Il s’est tu et s’est enfermé dans un silence mémorable non sans avoir pris le soin de se débrancher auparavant. L’extincteur, le plus sociable de nous tous et Maria, la plus sensible, se sont penchés sur lui et l’ont réconforté : « Soyons francs, nous sommes tous au même point, nous sommes tous des rouages ou des grains de sable sans intérêt mais nous essayons de bouger et faire quelque chose, chacun à sa manière. Le fait que tu sois si concerné par ces problèmes provient probablement de tes lectures, de ton ami Kierkegaard et de l’atmosphère particulière de Copenhague avec ses canaux, ses constructions multiples, ses temples et sa chaleur exquise. Tout cela nous bouleverse toutes et tous, ne t’inquiètes pas. Se poser des questions et refuser d’avaler tout ce qu’on nous demander d’avaler, rejeter les couleuvres qui s’échinent à trouver le chemin vers nos bouches pourtant fermées, est louable, profondément louable. Tu es certainement le plus remarquablement ouvert sur le monde que l’on pourrait imaginer. Ressaisis-toi ! Admire le monde tel qu’il est, profite de ce qui est et bats toi avec nous pour que les choses ne soient pas ou plus tout à fait la même chose après qu’avant et faisons cela en bons copains que nous sommes. Rappelle-toi Brassens ».

Cela a ramené un peu de couleurs sur les joues vert pomme de notre ami. De son côté, le Yéti anarchiste à qui les pingouins aux lunettes roses venaient d’expliquer à leur manière la situation, c’est-à-dire en disant que le grille-pain était fichu et que de toutes les manières il n’avait jamais rien fait pour les poissons ni rien dit sur Piero della Francesca, a réagi de manière habituelle en hurlant « Révolution, Révolution, abattons les murs, détruisons les Bastilles, fichons dehors les bâtards fascistes qui nous gouvernent, brûlons les hyper riches et puissants… »

C’est moi qui l’ai fait taire mais un peu trop tard puisque tant l’extincteur que le grille-pain se sont mis à réagir brusquement en entendant le mot « brûler », mais pour des raisons opposées.
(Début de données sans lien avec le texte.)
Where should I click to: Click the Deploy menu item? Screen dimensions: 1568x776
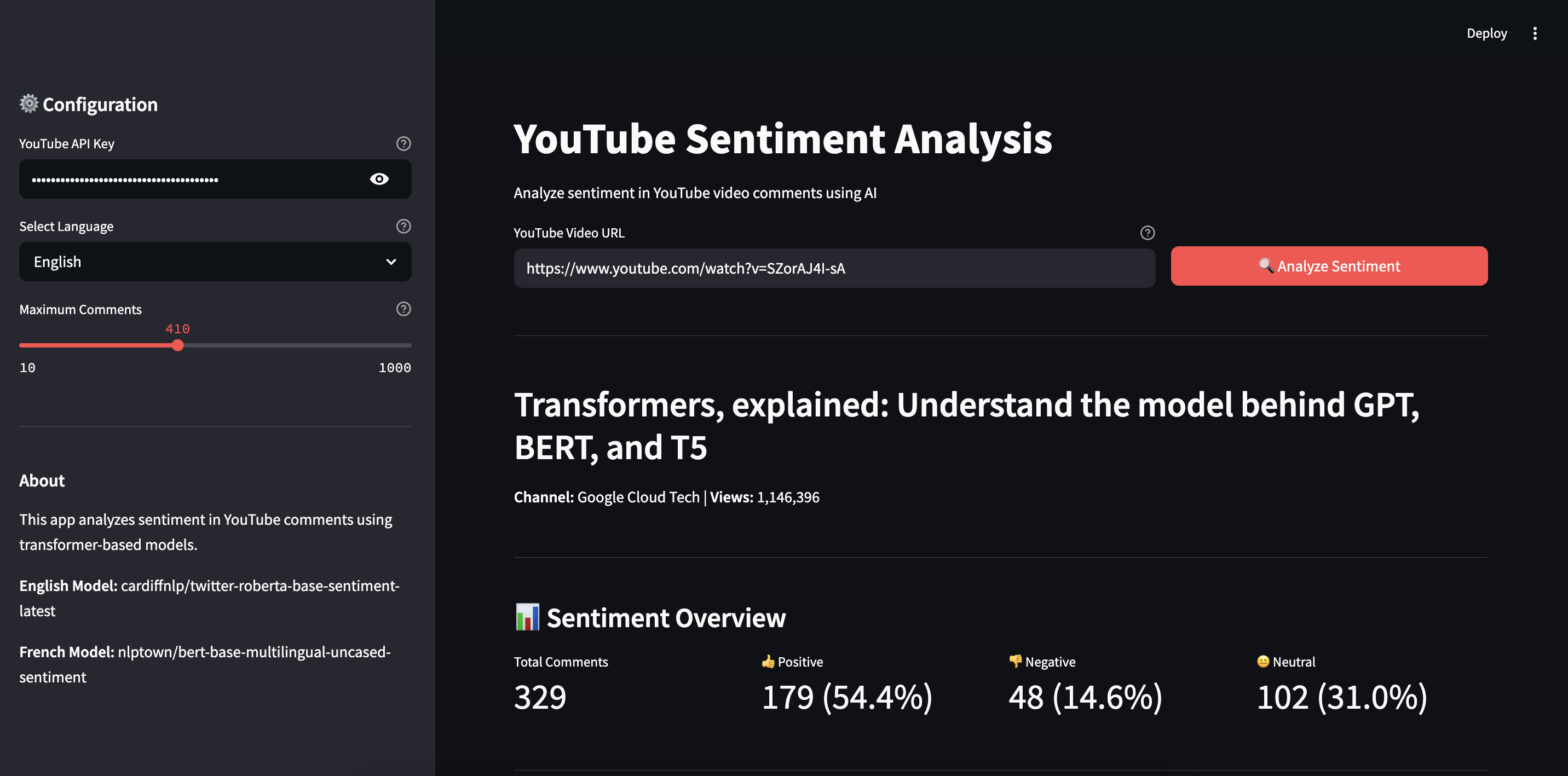pyautogui.click(x=1487, y=33)
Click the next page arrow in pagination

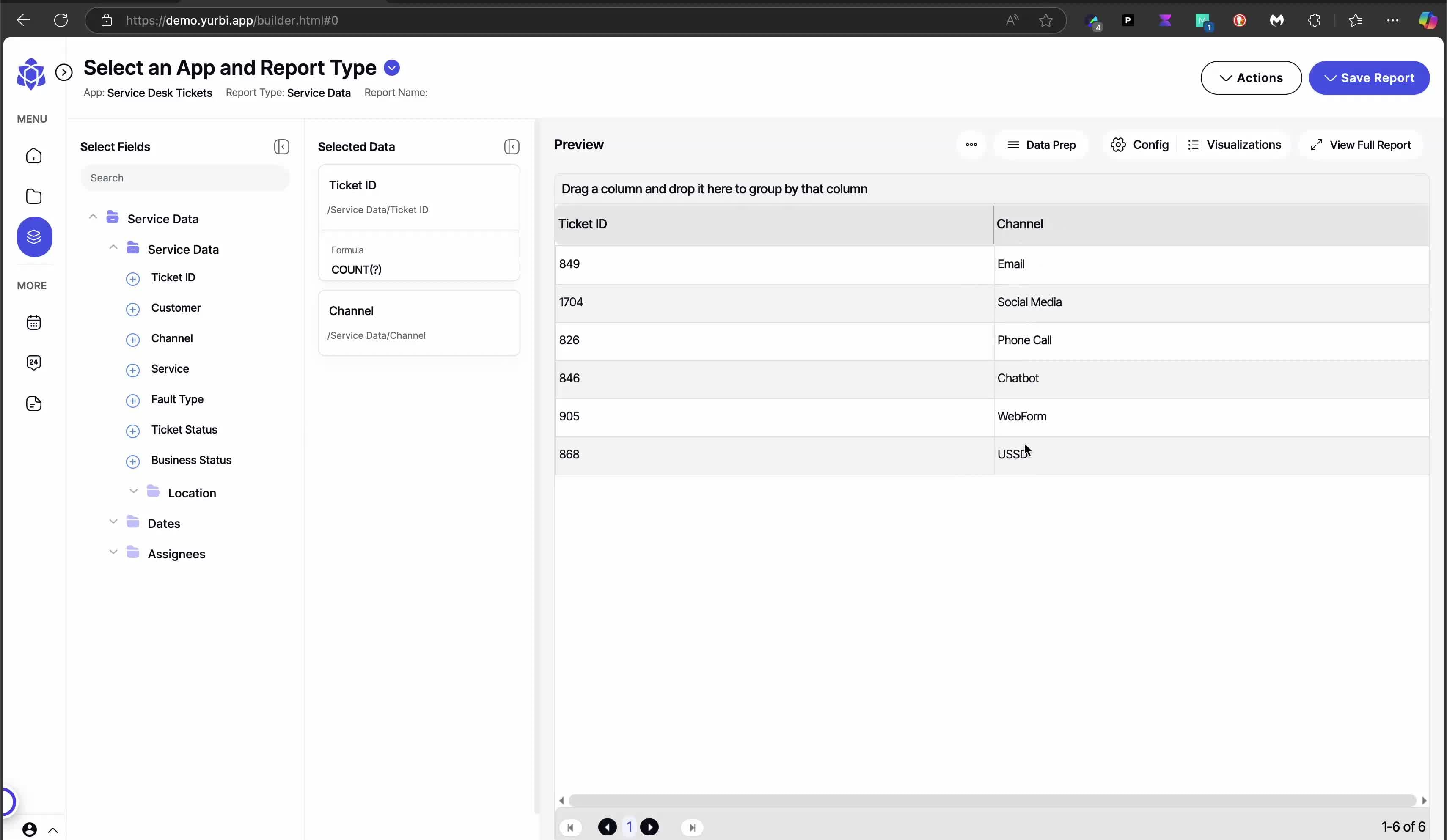(649, 827)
Le premier s’est mis en branle fier de son utilité et demandant où s’était produit l’incendie. Le second s’est enfoncé dans une dépression encore plus profonde en insinuant que décidément brûler et griller étaient les seules possibilités d’avenir qui lui étaient proposées et que rien ne lui serait épargné, pas même cela.

Maria a haussé le ton et dit solennellement : « Très bien puisqu’il en est ainsi nous allons quitter cette belle et chaleureuse ville de Copenhague qui nous a plongé dans une profonde dépression. Nous filerons à Bangkok dès ce soir. Tant pis pour le froid et la nuit éternelle, cela au moins nous permettra de laisser la chaleur derrière nous. Nous aurons quitté l’Union Européenne et serons loin des poursuites de toutes sortes. Nous reconstruirons notre vie là-bas. Et toi le Yéti à la grande bouche il est temps de te taire. Puisque tu voulais donner la moitié d’une fortune dont tu ne disposes pas du moindre premier centime et bien c’est là-bas que tu te remueras pour trouver de l’argent et le donner à qui en aura besoin. »

Eh bien voilà, pas d’autres solutions ! Quand Maria a parlé tout le monde se tait et sourit. C’est commun et banal mais tellement vrai. Elle est notre gourou, notre guide et moi son humble adorateur. Demain nous partirons. Le grille-pain s’est calmé et le Yéti a murmuré quelque chose aux pingouins qui ont répondu «Arezzo».